The Labour party needs to find a new language to express its commitment to wealth creation, to creating the opportunities for equality, and for fairness and justice.  Our new language needs to speak about quality provision and outcomes of public services rather than speak to method and process of delivery: when sick people want to be treated in a timely manner and to have quality care – how that is delivered is not at the forefront of their minds.  We need to find new formations of words to express how highly we value service and care of the vulnerable together with the contributions from the intellectually and economically strong which make that possible.

The old political language needs to be buried as it no longer speaks to the people of Britain.  We are all tired of hearing about ‘hard-working families’. For a lot of the middle class this simply means working-class, and for all of us who work hard it sounds patronising.  I aspire, as does just about everyone I know, to work less hard.  Labour women have seemed unable to talk to women like me for far too long – they are wedded to an agenda which says women issues are childcare.
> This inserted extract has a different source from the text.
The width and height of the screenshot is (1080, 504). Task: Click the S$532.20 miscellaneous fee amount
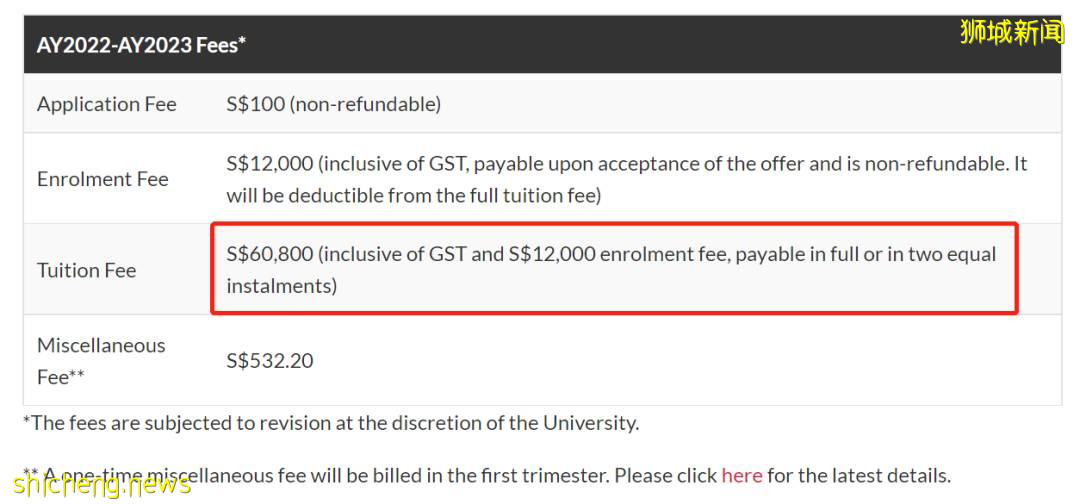(270, 360)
This ceased to be a ‘women’s issue’ around the turn of the century and to families like mine it makes Labour look anti-feminist and deeply old-fashioned.  Why not address agendas around how to support one income families and families without extended family networks?

The British people are fundamentally fair and decent and we need to find a language that meets their aspirations.  A new political language for a renewed Labour party which talks of ‘us’, the compassionate, astute and wise, who aspire for a better life for ourselves and for fairness and justice for all – and that values wealth creation.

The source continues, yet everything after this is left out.